» **Challenge**
Can you copy out the records from the line containing "Given: Uncheck the Site 7 checkbox" through the line containing "tap(634, 28)", leaving the pictures out of your answer?

» **Data lines**
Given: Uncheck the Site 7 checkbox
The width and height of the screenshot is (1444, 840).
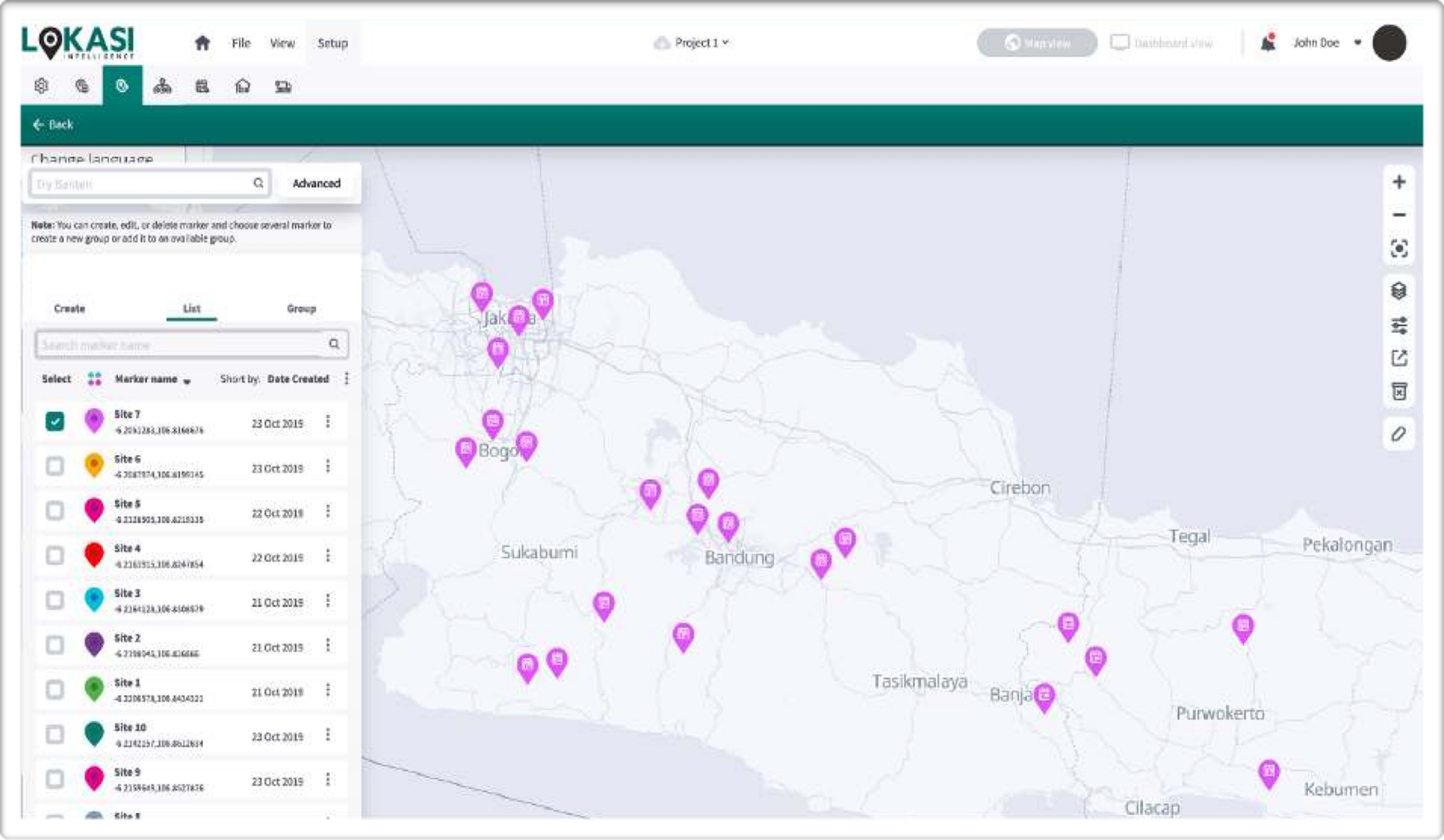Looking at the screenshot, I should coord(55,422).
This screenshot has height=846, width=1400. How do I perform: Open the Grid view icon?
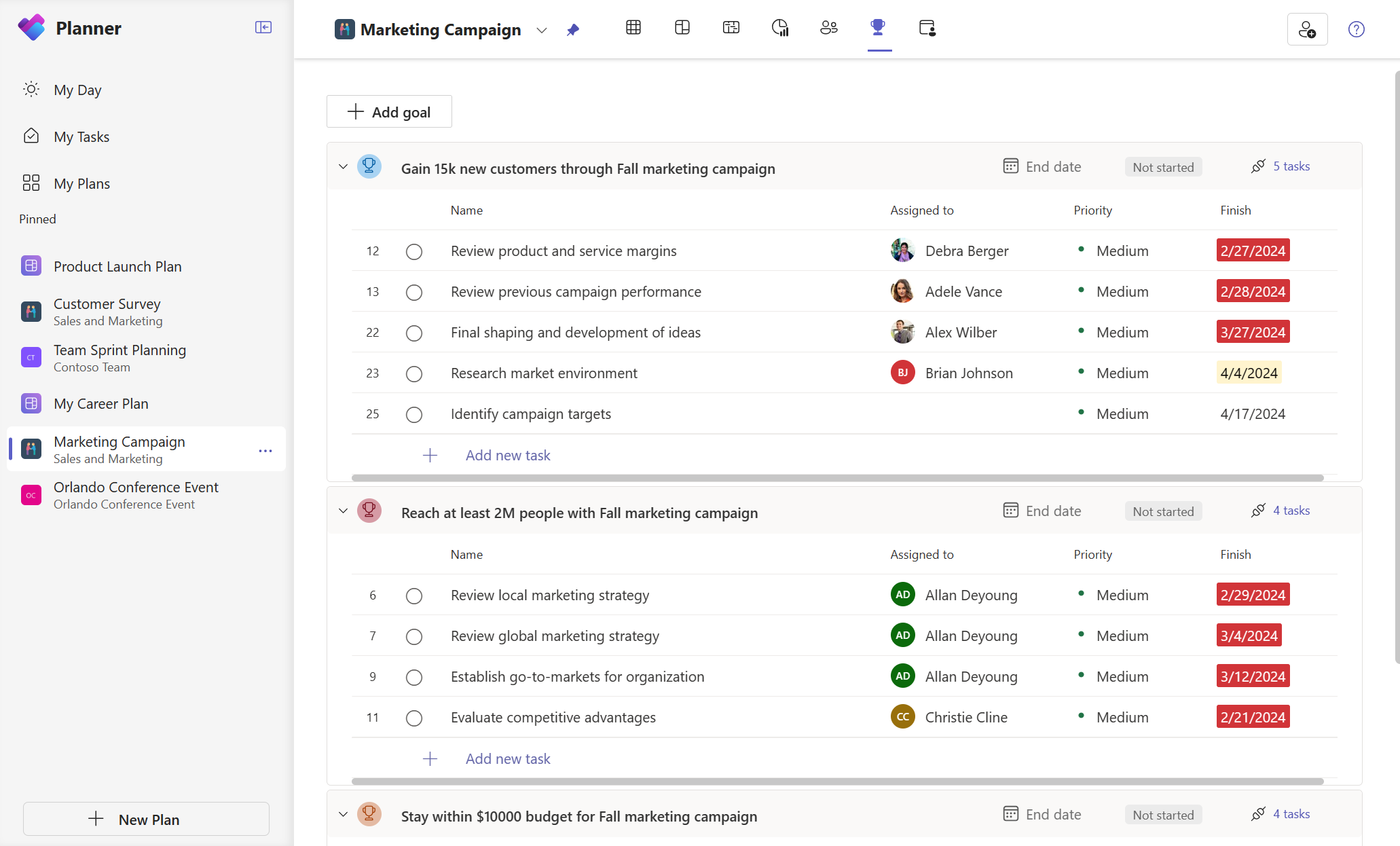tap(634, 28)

* * *

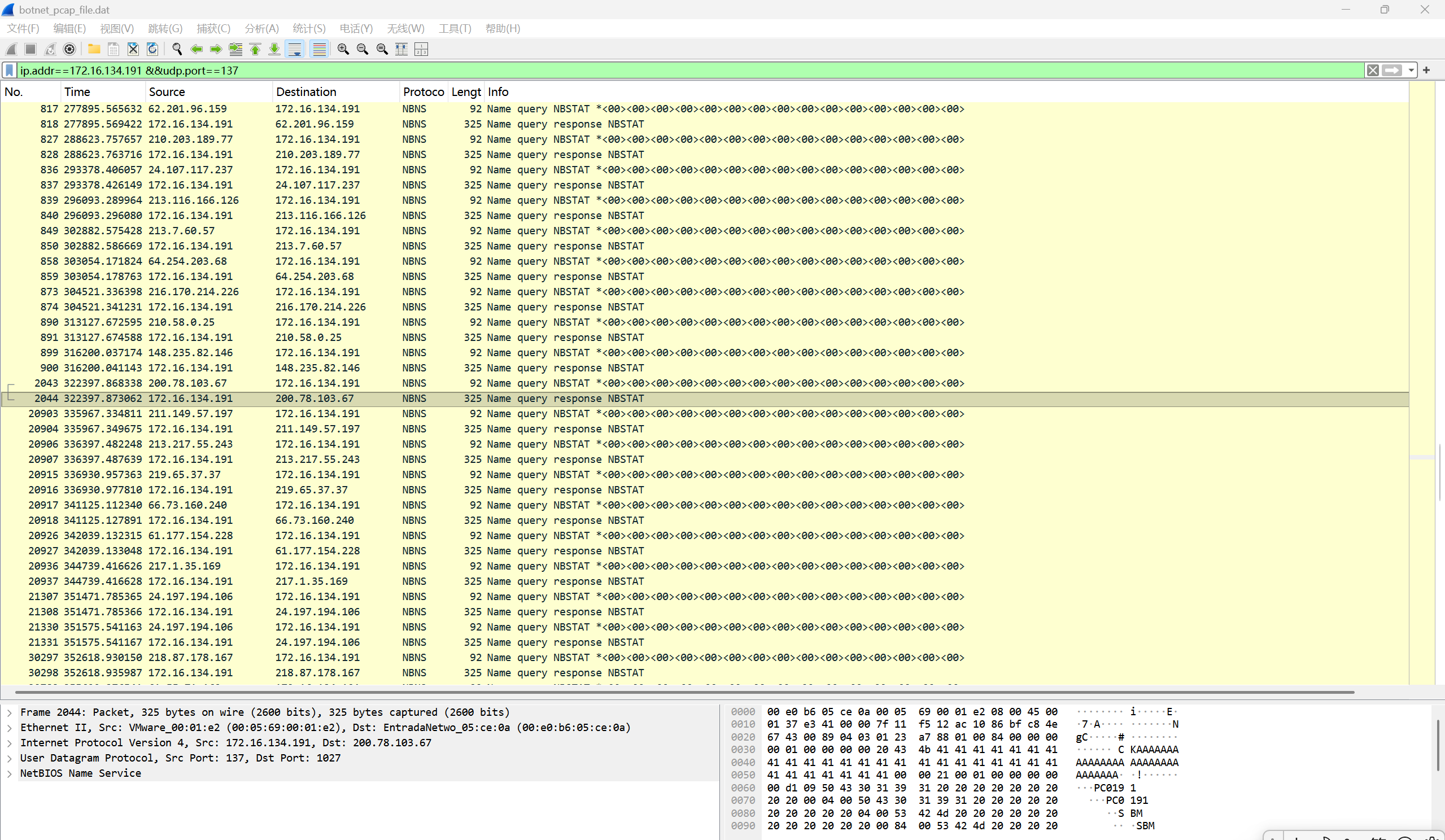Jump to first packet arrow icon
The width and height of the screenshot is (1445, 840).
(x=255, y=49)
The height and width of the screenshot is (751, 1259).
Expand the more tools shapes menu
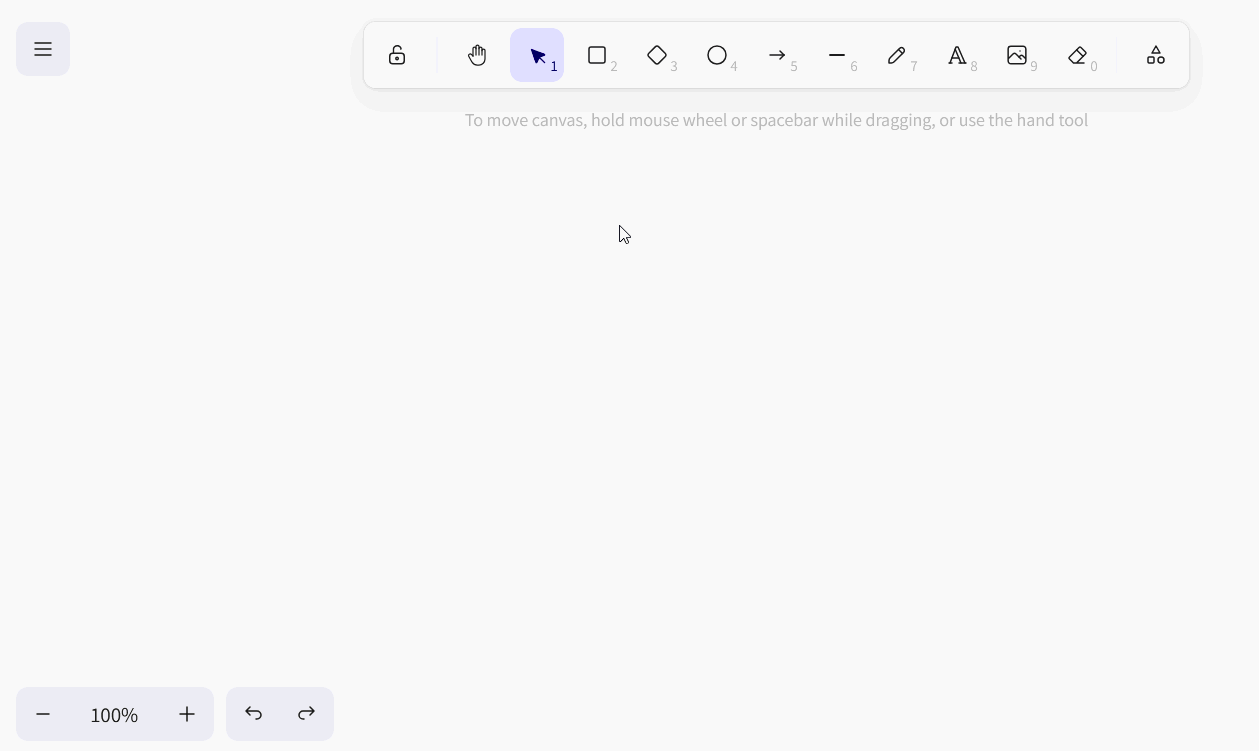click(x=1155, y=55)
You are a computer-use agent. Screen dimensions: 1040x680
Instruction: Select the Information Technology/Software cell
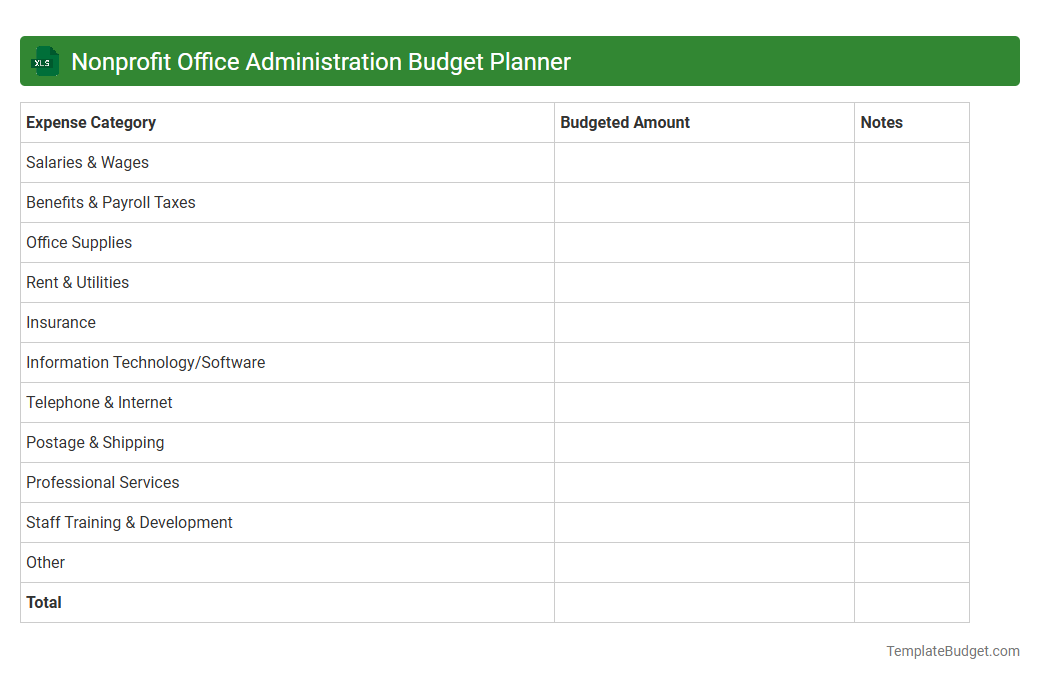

» **Complete output**
Given: Uncheck the Site 7 checkbox
The width and height of the screenshot is (1444, 840).
Looking at the screenshot, I should coord(55,422).
This screenshot has height=846, width=1400. How do I perform: Open the Grid view icon?
tap(634, 28)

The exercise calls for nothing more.